Toll‐like receptors 2 and 3 enhance melanogenesis and melanosome transport in human melanocytes

Summary Because little is known about how the innate immune response influences skin pigmentation, we examined whether Toll‐like receptor ( TLR ) agonists participate in melanogenesis and melanosome transportation. We observed that TLR 2/2 agonist HKLM and TLR 3 agonist Poly(I:C) increased the amount of extracellular melanin from primary human epidermal melanocytes. HKLM , but not Poly(I:C), increased the melanogenic genes such as tyrosinase and dopachrome tautomerase. Poly(I:C) increased the expression of Rab27A, a molecule that facilitates melanosome transport to perimembranous actin filament.

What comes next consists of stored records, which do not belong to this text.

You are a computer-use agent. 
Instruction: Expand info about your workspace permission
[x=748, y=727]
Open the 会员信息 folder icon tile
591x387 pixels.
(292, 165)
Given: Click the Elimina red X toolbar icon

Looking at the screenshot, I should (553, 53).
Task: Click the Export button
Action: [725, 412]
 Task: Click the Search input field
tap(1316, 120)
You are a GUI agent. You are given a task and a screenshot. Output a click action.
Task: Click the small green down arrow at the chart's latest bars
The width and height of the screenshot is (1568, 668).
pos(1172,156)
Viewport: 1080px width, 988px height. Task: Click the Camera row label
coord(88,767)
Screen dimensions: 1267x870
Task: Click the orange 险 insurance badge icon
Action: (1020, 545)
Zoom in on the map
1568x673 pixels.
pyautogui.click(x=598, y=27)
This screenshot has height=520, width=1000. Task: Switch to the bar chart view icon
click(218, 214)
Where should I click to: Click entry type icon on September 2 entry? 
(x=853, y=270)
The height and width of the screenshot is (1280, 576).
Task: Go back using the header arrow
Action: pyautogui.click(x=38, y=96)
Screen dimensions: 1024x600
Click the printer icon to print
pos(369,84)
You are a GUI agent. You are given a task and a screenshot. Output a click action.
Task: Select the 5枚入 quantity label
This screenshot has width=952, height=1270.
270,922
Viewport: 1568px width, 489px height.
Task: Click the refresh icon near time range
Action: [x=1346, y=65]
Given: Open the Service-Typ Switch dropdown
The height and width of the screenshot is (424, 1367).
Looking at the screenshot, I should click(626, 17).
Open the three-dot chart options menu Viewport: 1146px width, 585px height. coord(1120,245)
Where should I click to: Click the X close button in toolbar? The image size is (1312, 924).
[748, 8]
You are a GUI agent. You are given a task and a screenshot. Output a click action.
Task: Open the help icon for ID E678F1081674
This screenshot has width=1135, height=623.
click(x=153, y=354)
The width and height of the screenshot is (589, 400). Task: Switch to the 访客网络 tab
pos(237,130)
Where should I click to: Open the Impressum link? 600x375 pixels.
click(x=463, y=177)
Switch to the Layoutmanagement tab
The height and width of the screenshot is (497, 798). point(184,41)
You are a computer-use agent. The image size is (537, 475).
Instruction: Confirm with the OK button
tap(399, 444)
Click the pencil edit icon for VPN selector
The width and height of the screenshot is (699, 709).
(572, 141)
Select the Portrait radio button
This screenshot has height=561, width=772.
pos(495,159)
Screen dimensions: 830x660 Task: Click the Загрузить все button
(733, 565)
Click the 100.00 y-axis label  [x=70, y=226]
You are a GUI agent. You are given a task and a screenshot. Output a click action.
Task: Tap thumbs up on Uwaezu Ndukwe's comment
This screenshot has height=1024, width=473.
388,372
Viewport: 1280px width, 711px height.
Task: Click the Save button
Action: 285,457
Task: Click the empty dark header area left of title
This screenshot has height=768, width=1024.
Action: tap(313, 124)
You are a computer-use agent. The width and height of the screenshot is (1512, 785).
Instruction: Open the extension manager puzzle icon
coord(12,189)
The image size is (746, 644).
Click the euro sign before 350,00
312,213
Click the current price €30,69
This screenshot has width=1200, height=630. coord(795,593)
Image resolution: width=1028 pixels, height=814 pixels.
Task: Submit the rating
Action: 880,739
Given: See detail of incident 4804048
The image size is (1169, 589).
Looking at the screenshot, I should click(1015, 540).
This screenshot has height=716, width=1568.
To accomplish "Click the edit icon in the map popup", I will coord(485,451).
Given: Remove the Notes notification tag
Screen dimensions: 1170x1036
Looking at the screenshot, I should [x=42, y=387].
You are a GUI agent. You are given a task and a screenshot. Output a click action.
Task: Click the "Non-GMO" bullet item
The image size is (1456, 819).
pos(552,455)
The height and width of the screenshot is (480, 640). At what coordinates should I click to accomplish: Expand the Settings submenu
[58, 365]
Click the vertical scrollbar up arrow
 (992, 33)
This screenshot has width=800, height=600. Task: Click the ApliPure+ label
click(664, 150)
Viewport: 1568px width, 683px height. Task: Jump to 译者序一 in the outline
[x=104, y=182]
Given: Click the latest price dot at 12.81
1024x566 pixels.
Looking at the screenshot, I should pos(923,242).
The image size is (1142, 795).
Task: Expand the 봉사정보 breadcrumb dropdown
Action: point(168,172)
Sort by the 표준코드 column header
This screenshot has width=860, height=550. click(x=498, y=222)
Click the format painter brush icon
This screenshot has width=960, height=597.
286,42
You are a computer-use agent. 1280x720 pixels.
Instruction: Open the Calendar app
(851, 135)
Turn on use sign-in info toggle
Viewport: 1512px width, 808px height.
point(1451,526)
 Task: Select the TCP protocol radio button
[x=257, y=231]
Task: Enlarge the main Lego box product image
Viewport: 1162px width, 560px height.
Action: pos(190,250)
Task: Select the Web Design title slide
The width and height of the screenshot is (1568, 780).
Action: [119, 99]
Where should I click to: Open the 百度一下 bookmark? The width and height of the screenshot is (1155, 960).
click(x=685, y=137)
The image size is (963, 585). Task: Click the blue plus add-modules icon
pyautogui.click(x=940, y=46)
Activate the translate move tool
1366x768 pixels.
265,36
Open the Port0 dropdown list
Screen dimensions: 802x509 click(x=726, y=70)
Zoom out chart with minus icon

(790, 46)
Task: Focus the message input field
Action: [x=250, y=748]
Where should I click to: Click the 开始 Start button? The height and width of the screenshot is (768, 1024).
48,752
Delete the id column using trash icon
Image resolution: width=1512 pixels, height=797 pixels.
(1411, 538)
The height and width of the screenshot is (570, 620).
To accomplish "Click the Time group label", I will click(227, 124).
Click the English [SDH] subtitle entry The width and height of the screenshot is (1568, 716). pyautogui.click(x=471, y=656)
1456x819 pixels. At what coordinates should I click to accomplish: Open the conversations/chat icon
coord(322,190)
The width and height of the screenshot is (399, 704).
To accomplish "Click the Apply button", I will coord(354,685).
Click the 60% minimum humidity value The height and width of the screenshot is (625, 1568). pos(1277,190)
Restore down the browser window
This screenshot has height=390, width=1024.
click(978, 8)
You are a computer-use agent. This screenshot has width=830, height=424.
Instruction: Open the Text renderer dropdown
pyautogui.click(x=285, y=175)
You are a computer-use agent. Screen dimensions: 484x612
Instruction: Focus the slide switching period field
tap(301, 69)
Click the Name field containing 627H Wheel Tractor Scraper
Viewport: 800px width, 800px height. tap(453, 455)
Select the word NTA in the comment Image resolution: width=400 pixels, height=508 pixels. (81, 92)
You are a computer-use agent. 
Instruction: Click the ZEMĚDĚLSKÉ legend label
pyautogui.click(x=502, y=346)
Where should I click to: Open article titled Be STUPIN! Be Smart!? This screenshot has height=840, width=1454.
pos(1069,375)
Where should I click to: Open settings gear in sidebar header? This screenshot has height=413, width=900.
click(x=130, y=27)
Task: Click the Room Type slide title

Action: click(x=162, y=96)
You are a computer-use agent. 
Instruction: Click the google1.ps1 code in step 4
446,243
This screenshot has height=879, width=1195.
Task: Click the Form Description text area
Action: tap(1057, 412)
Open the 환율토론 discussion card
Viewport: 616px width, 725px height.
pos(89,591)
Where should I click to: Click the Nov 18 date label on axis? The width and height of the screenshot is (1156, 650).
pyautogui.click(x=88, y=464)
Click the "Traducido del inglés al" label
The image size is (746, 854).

UVB irradiation induced Rab27A and melanosome transportation in a similar manner of Poly(I:C). Si RNA for TLR 3 or Rab27A suppressed the perimembranous accumulation of Gp100‐positive vesicles in melanocytes and decreased melanin transfer to neighboring keratinocytes induced by both Poly(I:C) and UVB . These results suggest that the microenvironment in the epidermis and innate immune stimuli, such as microbiome and ultraviolet represented here by TLR 2 and TLR 3 agonists, could affect the melanogenesis in human melanocytes.